BEIJING, China – A research team in China has developed a device to split salty seawater to produce hydrogen directly. The device, a membrane-based seawater electrolyzer, helps address the side-reaction and corrosion problems of traditional methods.
The team led by Zongping Shao, a chemical engineering professor at China’s Nanjing Tech University, has published their study in the journal Nature and claimed that their model “ran for over 3,200 hours under practical application conditions without failure”.
Most hydrogen produced today is from fossil fuel sources which can significantly add to the carbon footprint. “Electrochemical saline water electrolysis using renewable energy as input is a highly desirable and sustainable method for the mass production of green hydrogen, said a release.
However, there is a problem. The properties of salt water results in the corrosion of electrodes used in various systems, often making them unviable. The use of polyanion coatings to resist corrosion by chloride ions or highly selective electrocatalysts has not helped enough for practical applications.

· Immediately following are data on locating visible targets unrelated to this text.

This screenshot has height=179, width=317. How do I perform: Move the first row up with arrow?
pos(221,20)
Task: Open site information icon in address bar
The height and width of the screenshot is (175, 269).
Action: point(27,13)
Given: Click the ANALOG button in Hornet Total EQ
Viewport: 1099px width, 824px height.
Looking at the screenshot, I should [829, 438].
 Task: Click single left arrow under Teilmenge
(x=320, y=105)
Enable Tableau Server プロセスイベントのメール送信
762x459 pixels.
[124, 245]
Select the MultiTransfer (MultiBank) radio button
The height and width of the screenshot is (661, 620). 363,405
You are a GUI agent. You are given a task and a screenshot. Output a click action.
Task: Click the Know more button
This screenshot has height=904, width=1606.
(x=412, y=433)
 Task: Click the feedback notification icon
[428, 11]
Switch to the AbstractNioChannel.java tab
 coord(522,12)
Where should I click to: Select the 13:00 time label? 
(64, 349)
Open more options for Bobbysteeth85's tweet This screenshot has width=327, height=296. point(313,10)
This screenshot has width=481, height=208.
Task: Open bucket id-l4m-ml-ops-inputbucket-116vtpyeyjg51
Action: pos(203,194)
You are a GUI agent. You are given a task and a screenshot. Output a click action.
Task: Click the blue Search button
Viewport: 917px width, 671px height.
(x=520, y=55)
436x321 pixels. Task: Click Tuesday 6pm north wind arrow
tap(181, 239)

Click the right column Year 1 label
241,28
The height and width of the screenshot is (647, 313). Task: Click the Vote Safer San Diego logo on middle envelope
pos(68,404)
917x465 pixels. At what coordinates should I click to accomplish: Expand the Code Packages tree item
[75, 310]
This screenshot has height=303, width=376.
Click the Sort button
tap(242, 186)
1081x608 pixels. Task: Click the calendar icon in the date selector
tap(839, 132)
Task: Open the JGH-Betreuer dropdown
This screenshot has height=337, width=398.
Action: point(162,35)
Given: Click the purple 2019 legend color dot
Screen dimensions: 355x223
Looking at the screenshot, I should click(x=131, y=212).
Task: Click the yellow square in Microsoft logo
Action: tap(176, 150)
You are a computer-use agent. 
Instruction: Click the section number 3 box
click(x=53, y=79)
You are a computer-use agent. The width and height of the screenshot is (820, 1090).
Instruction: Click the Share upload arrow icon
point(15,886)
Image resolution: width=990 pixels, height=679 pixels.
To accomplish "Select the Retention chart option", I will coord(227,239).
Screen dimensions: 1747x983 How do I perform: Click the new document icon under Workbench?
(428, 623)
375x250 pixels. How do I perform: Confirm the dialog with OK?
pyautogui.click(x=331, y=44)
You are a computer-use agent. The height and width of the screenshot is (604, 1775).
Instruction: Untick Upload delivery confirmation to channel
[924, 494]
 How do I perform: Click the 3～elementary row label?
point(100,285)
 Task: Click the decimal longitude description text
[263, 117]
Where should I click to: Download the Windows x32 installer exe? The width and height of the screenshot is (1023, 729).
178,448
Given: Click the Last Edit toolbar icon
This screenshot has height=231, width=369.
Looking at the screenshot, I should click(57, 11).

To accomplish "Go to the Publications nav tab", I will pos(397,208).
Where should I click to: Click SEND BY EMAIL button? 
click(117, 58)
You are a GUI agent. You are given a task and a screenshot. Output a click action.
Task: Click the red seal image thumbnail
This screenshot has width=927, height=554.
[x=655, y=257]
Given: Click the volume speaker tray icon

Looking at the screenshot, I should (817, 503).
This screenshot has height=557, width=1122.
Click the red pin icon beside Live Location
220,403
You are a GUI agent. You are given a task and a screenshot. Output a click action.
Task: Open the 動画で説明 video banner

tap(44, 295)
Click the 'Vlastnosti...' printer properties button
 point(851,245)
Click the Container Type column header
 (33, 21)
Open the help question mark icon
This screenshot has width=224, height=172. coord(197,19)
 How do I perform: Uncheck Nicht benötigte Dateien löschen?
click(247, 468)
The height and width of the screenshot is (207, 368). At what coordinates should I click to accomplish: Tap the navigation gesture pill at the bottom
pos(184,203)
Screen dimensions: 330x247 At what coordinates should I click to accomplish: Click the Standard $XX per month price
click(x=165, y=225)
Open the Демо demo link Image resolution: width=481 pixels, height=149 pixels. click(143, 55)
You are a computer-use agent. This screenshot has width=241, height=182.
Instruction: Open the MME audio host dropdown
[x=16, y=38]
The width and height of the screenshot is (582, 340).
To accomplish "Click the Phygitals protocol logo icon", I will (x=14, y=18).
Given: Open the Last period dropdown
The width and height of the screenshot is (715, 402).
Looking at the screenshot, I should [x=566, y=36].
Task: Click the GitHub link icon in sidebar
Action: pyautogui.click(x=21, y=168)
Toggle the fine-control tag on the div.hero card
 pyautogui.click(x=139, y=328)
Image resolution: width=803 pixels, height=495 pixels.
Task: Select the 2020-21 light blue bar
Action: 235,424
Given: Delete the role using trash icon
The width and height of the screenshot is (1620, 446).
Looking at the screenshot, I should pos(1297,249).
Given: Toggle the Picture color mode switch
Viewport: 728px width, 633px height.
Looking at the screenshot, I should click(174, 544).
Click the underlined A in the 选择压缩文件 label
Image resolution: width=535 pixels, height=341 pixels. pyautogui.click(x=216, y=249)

A desalination process can solve the issue, “but it requires additional energy input, making it economically less attractive.” The size of the equipment involved in the desalination process also makes such solutions less flexible.
An electrolyzer typically consists of two electrodes coated with catalysts, and a membrane separates the constituent components – hydrogen and oxygen. The formation of the highly corrosive chlorine gas in the process leads to catalysts and electrodes degrading faster. Magnesium and calcium ions in seawater can also block the membranes. These factors decrease the overall efficiency and life of such devices.
“Our strategy realizes efficient, size-flexible, and scalable direct seawater electrolysis in a way similar to freshwater splitting without a notable increase in operation cost,” Shao told IEEE Spectrum.